# Uraian Tugas:
Tolong salin kembali bagian teks tentang rencana pembelian minyak Rusia, mulai dari kata-kata "Berlimpahnya produksi migas" dan berhenti setelah "patokan minyak Brent.". Ganti "embargo" dengan "sanksi".

# Teks yang Ditampilkan:
══════════════════════════════

Menimbang Ulang Rencana Pembelian Minyak Rusia
Rencana Indonesia impor minyak dari Rusia sebaiknya dilakukan dengan hati-hati. Politik luar negeri yang bebas aktif perlu dijaga Indonesia dalam memandang konflik antara Rusia dan Ukraina.
Rencana PT Pertamina membeli minyak dari Rusia patut menjadi bahan pertimbangan penting bagi Pemerintah Indonesia. Sanksi ekonomi yang dikenakan Amerika Serikat beserta sejumlah negara Uni Eropa kepada Rusia menyebabkan ”Negara Beruang Merah” ini berupaya mencari pangsa pasar baru untuk komoditas minyak dan gas bumi andalan negaranya.
Berlimpahnya produksi migas dari Rusia yang sebagian besar idle karena sedang terdampak embargo membuat negara ini berpeluang menjual dengan harga lebih murah dari harga pasaran dunia.
Demi mencari pembeli, sangat mungkin bagi Rusia melakukan aksi ”banting harga” pada komoditas tersebut. Rusia memberikan diskon sebesar 20-25 dollar AS per barel dari harga patokan minyak Brent.
Hanya saja, murahnya harga migas Rusia itu harus dicermati dengan saksama karena berpeluang menimbulkan sentimen dari negara-negara maju yang sepakat memberikan sanksi atas invasi Rusia ke Ukraina.

══════════════════════════════

# Entri yang Disediakan:
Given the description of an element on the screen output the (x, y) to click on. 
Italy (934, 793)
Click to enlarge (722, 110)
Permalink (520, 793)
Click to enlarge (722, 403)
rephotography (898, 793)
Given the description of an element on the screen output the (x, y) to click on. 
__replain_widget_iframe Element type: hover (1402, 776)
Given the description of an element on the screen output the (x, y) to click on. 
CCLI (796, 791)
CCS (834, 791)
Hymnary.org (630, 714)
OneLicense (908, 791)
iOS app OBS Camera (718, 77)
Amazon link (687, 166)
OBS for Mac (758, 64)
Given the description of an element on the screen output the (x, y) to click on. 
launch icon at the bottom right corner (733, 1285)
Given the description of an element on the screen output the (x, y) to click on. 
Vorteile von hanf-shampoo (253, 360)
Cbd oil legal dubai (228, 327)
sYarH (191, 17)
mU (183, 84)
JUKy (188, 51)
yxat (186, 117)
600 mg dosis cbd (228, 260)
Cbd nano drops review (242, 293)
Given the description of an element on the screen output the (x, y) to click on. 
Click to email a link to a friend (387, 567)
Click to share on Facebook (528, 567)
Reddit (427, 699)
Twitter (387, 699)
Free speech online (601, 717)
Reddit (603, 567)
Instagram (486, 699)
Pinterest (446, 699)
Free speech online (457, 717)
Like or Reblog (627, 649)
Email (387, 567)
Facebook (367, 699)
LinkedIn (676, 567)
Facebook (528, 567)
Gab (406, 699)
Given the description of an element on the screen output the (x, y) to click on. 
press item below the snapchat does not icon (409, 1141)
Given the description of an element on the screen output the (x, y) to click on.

══════════════════════════════

# Jawaban Latihan:
Berlimpahnya produksi migas dari Rusia yang sebagian besar idle karena sedang terdampak sanksi membuat negara ini berpeluang menjual dengan harga lebih murah dari harga pasaran dunia.
Demi mencari pembeli, sangat mungkin bagi Rusia melakukan aksi ”banting harga” pada komoditas tersebut. Rusia memberikan diskon sebesar 20-25 dollar AS per barel dari harga patokan minyak Brent.